Work to complete: Go through the listing and repeat each entry exactly, but include no pictures.

Records supplied:

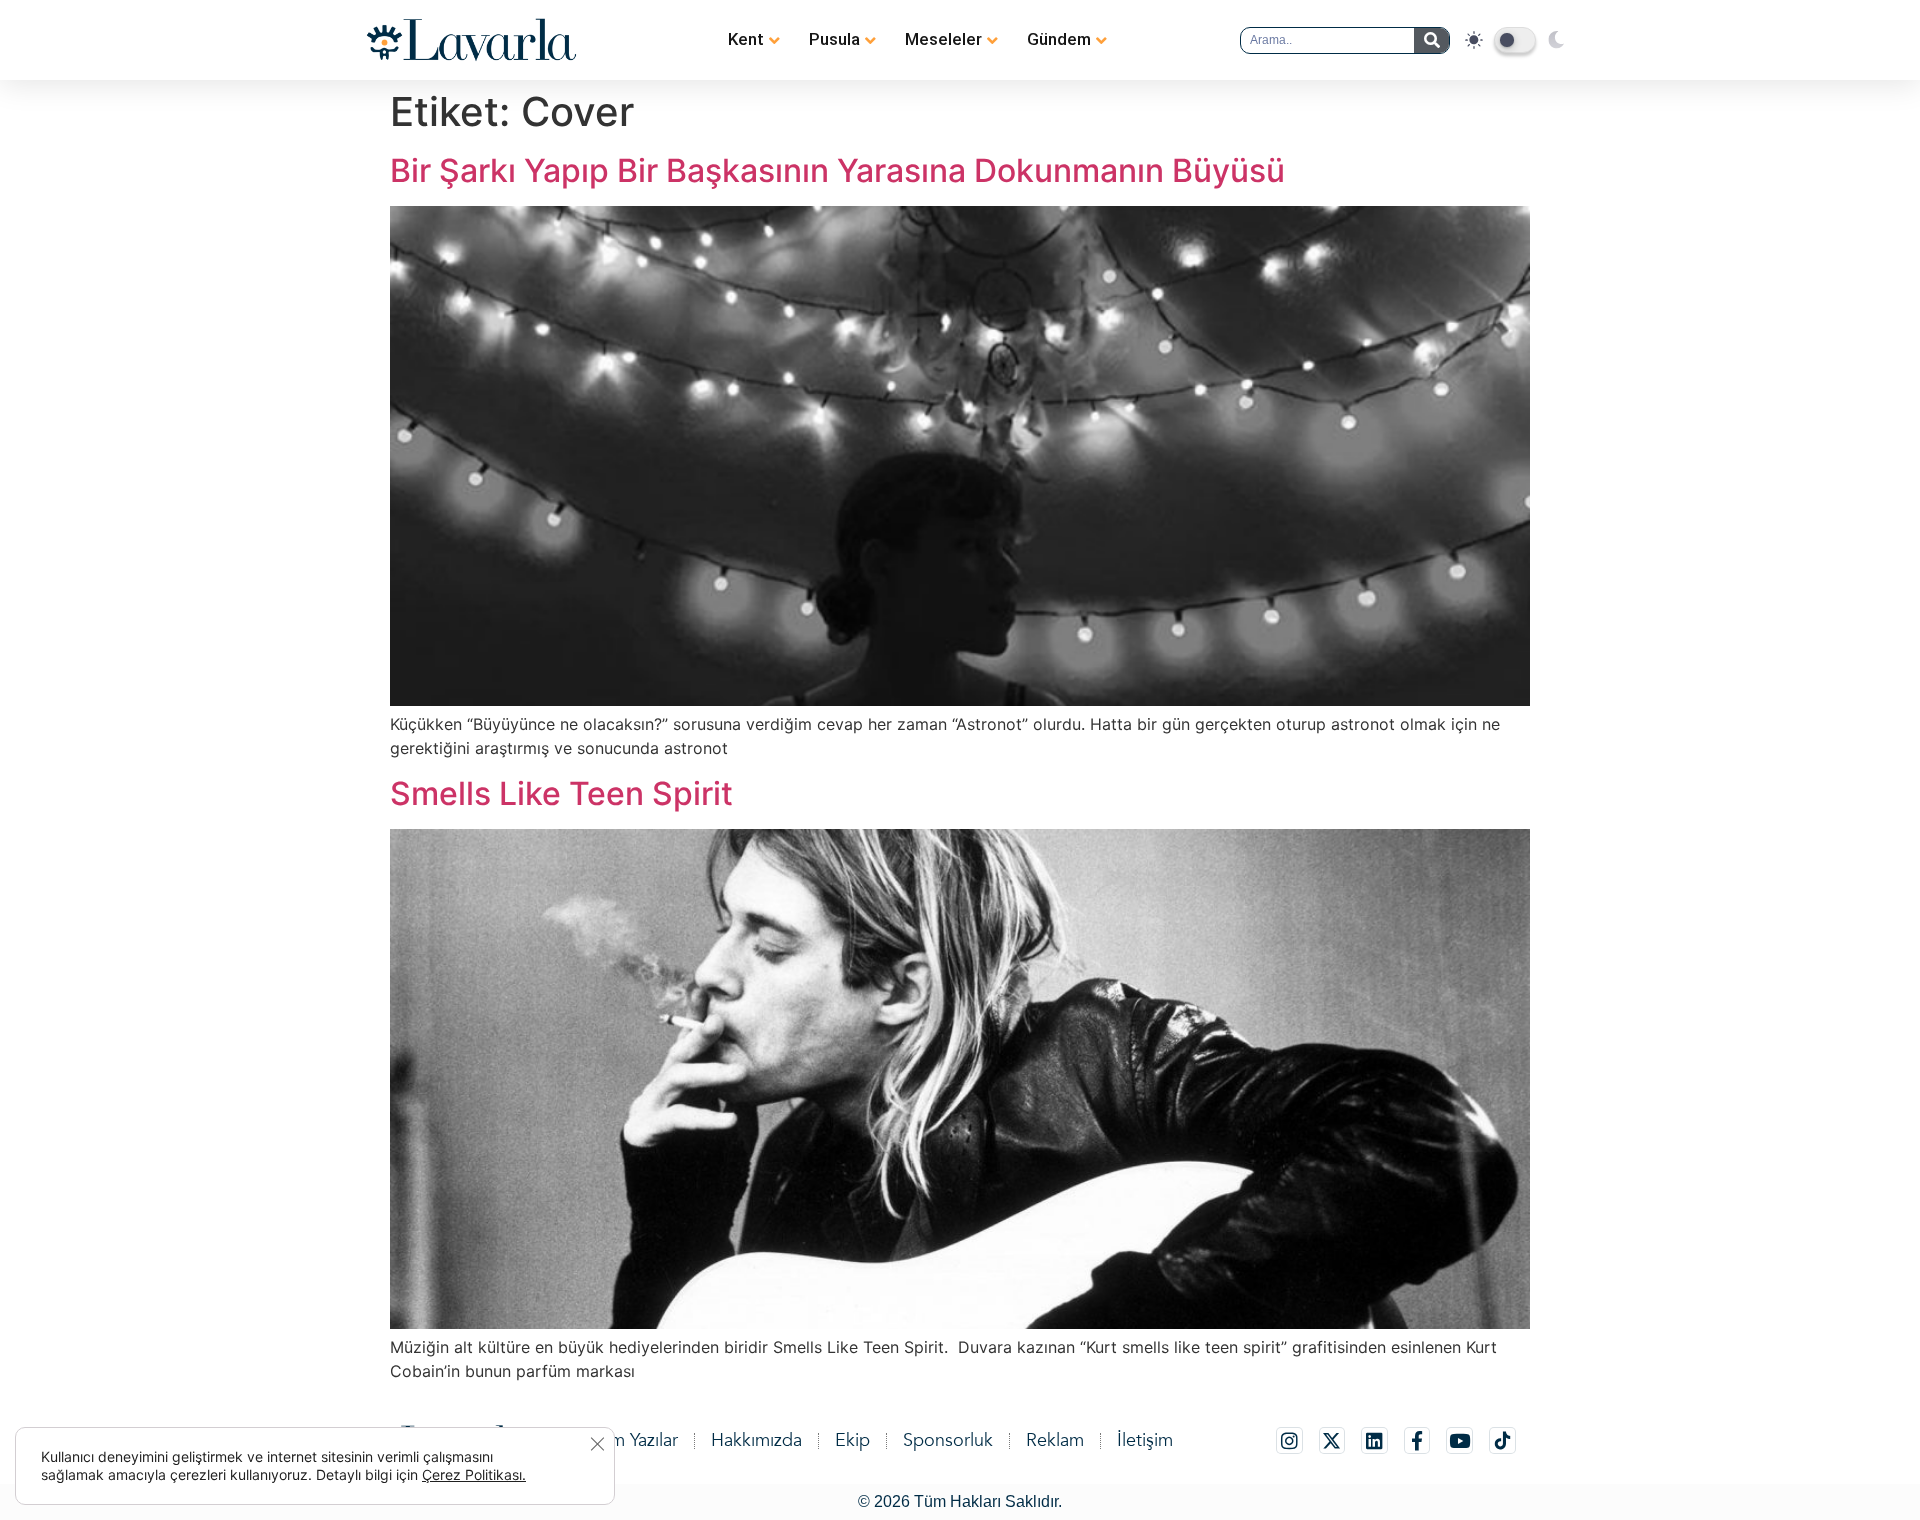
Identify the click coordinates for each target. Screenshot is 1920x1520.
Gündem (1059, 39)
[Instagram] (1289, 1440)
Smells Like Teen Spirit (561, 793)
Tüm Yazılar (635, 1440)
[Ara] (1431, 40)
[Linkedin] (1374, 1440)
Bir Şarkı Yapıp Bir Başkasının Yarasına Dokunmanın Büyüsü (837, 170)
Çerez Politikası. (474, 1474)
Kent (746, 39)
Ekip (852, 1440)
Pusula (834, 39)
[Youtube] (1459, 1440)
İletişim (1145, 1440)
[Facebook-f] (1417, 1440)
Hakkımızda (756, 1440)
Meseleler (943, 39)
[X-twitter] (1332, 1440)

Expected answer:
Identify the click coordinates for each target. Screenshot is 1920x1520.
Gündem (1059, 39)
[Instagram] (1289, 1440)
Smells Like Teen Spirit (561, 793)
Tüm Yazılar (635, 1440)
[Ara] (1431, 40)
[Linkedin] (1374, 1440)
Bir Şarkı Yapıp Bir Başkasının Yarasına Dokunmanın Büyüsü (837, 170)
Çerez Politikası. (474, 1474)
Kent (746, 39)
Ekip (852, 1440)
Pusula (834, 39)
[Youtube] (1459, 1440)
İletişim (1145, 1440)
[Facebook-f] (1417, 1440)
Hakkımızda (756, 1440)
Meseleler (943, 39)
[X-twitter] (1332, 1440)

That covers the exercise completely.